If he had put my mom first, she wouldn’t have spent twenty years dying from the inside out. I’m not giving Milo Price a chance to succeed the next time he comes for my sister or Krisjen. Family comes first.

I glare at Price, but I hear the tears in Krisjen’s voice. “The only mistake would be doing something that risks you being taken from me.”

No one will take me from her.

“Look at me,” she begs, and I see Liv out of the corner of my eye. “Look at me.”

I meet Krisjen’s blue eyes.

“I love you,” she whispers. “You’re the only thing I’ve ever been sure about. I love you so much. He doesn’t have anything you have,” she whispers. “Look at what you have.”

Her gaze flits around me, and I don’t have to look to know my family is everywhere. My brothers, my sister, my friends—safe and alive.

“We come first,” she commands, and then leans in, whispering. “And his day will come.”

“Krisjen and I can fight our own battles,” Liv adds.

My hand shakes with the knife. This has to happen. He has to go.

“Don’t leave me,” she begs. “You’re not going to want to look at me”—she presses her body into mine—“through a piece of glass.”

An image of me talking to her in jail and not being able to touch her flashes in my mind. An image of her sleeping without me.

That’s not what a man does.

I grind my teeth together. She’s right. Making sure that I’m always at her side comes first.

I lower the blade and release Milo. Wrapping my arms around her, I pull her into me and press my mouth to hers, gripping the back of her scalp and holding her so tight, she groans.

God, I love her. I bury my face in her hair. I love her so much.

“You’re smart,” she murmurs in my ear. “You’ll figure out how to get rid of him. Bide your time.”

Damn right.
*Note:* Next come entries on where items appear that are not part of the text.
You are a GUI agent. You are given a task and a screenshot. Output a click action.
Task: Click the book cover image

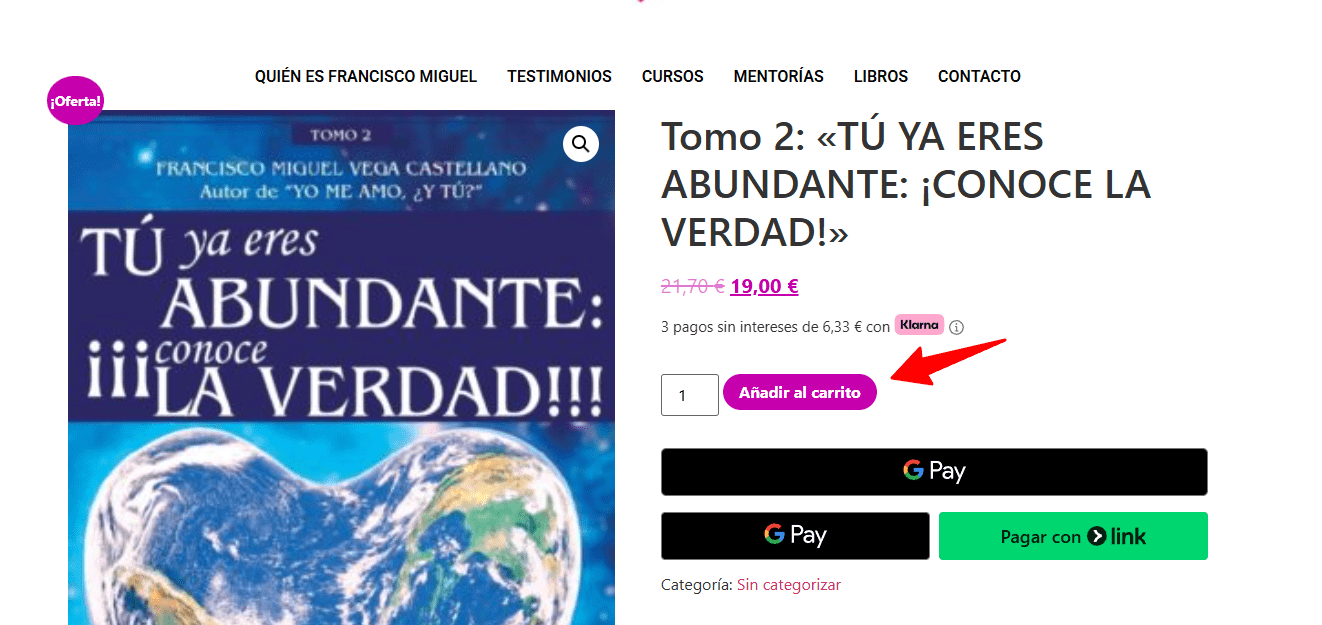coord(341,367)
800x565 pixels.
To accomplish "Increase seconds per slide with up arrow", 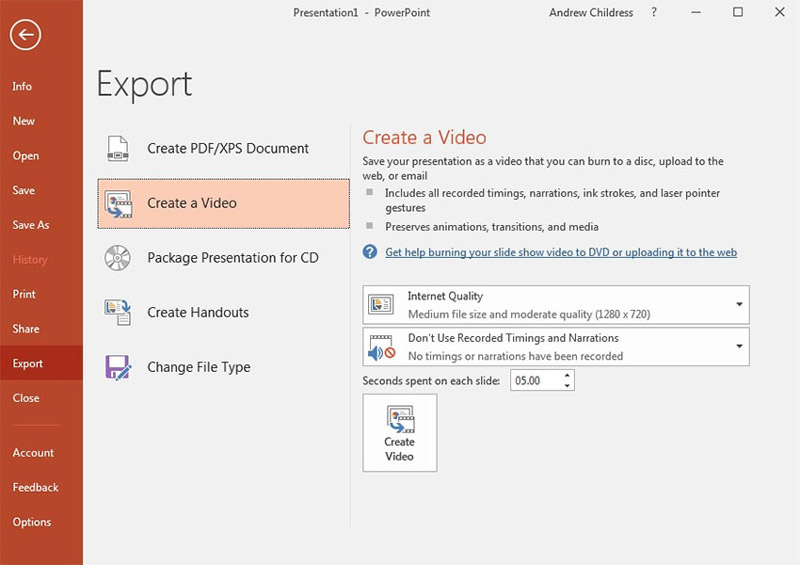I will point(568,376).
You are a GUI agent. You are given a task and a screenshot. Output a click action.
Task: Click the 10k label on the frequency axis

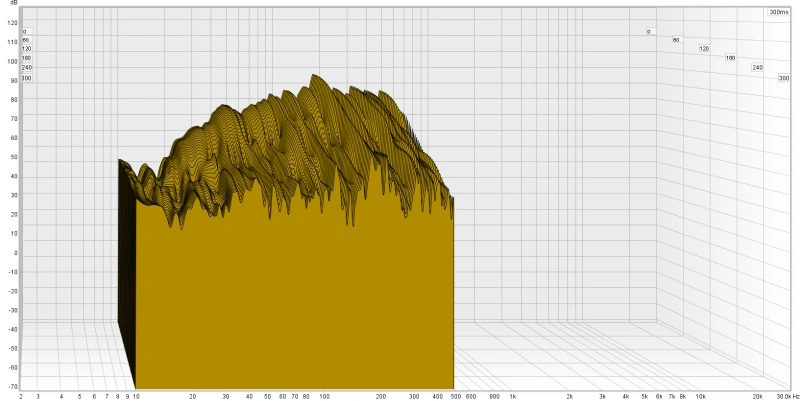(x=700, y=396)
I hold her to me, pressing my lips to her forehead.

“Enjoy your whore,” Milo bites out. “You dirty piece of Swamp shit.”

Balling my fists, I pull back from Krisjen, holding her eyes.

And she sees it. “Macon …”

“I won’t kill him.” I kiss her again and then push her behind me, dropping the knife and grabbing Price by the collar, hammering my fist down onto his face.

“Oh, Jesus,” my sister gripes.

Milo falls to the floor of the bridge, and I raise him up again, hitting him so hard, a slice of pain hits my knuckles like I’ve been stabbed.

I shove him to Santos. “Get him in the truck.”

He throws him over his shoulder and carries him off the bridge. We all follow.

“What are you doing?” Krisjen asks.

“Just taking him home.”

We climb into the cab of the vehicle, Santos and Milo in the bed with Dallas and Trace and the women in the back seat.

Army drives as rain starts to fall, but we’re in St. Carmen’s town center before it starts to pour. We cruise past restaurants, the dress shop where Liv worked, and the Harbor Point Fishing Boat. We coast through the roundabout.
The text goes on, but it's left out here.